▶ [Input]

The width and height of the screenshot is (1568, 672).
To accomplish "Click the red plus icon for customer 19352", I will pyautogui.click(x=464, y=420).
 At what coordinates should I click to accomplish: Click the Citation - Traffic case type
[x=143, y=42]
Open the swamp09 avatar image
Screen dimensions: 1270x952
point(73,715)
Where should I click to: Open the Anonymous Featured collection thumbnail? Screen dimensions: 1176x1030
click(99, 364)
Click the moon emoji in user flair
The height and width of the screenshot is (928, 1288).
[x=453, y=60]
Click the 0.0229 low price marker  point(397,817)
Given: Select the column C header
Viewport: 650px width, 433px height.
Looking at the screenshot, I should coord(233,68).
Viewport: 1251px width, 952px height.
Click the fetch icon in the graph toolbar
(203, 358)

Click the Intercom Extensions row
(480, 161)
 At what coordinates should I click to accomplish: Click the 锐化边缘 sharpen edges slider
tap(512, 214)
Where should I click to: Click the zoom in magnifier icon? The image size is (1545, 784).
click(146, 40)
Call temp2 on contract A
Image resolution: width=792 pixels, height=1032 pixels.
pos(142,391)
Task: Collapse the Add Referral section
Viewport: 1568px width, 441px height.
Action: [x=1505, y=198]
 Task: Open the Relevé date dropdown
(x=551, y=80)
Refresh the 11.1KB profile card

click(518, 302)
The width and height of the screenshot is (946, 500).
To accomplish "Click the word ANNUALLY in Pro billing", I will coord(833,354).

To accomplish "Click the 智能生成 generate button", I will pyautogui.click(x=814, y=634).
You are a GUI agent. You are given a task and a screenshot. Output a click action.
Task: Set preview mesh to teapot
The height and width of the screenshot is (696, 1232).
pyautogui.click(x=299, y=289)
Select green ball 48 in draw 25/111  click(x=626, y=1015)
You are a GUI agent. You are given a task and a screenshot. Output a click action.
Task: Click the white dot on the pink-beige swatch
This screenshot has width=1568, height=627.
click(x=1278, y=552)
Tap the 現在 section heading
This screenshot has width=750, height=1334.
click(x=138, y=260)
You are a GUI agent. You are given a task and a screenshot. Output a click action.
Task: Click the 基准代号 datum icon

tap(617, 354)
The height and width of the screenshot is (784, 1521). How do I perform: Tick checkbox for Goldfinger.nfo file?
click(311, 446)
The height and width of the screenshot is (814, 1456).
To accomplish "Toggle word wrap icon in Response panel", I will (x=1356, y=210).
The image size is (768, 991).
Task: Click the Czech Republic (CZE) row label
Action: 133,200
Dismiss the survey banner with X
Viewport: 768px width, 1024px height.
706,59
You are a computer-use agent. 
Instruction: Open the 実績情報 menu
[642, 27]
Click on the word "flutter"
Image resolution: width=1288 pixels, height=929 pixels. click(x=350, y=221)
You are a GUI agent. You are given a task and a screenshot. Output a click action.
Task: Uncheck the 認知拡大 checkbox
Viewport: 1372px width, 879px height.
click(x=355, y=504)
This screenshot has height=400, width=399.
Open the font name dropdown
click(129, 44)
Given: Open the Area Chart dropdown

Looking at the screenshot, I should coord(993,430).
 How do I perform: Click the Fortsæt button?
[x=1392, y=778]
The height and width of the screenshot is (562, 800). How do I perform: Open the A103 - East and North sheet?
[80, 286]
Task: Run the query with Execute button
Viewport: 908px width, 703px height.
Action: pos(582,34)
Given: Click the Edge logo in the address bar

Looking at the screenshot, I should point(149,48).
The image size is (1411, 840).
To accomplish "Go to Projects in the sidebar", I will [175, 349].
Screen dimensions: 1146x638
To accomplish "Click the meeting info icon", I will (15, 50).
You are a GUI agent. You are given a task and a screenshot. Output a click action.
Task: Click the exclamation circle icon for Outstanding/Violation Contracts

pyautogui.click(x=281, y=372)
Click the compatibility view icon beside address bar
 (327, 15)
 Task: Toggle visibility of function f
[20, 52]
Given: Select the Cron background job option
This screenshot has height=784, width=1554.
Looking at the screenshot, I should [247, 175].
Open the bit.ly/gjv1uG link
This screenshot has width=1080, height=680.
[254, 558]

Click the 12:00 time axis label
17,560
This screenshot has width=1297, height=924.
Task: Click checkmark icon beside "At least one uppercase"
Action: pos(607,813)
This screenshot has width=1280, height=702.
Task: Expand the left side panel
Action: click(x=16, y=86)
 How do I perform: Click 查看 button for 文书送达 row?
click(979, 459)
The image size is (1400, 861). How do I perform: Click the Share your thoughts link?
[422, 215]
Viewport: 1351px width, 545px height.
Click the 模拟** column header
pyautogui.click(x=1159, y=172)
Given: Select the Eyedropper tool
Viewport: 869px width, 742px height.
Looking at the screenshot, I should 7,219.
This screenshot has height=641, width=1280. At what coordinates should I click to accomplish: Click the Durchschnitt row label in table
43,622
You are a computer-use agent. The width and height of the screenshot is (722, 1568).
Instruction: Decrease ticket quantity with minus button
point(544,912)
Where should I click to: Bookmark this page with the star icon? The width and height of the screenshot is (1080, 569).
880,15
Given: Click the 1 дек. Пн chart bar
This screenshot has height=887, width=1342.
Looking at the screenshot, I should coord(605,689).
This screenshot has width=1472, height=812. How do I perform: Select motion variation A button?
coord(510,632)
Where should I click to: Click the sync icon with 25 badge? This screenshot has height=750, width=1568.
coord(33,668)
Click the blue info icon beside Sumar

▶ [Stated task]
Set down without any change the lines of the listing above, from its first line through the line holding "point(73,715)", both inclusive.

▶ [Written answer]
The width and height of the screenshot is (1568, 672).
To accomplish "Click the red plus icon for customer 19352", I will pyautogui.click(x=464, y=420).
 At what coordinates should I click to accomplish: Click the Citation - Traffic case type
[x=143, y=42]
Open the swamp09 avatar image
Screen dimensions: 1270x952
point(73,715)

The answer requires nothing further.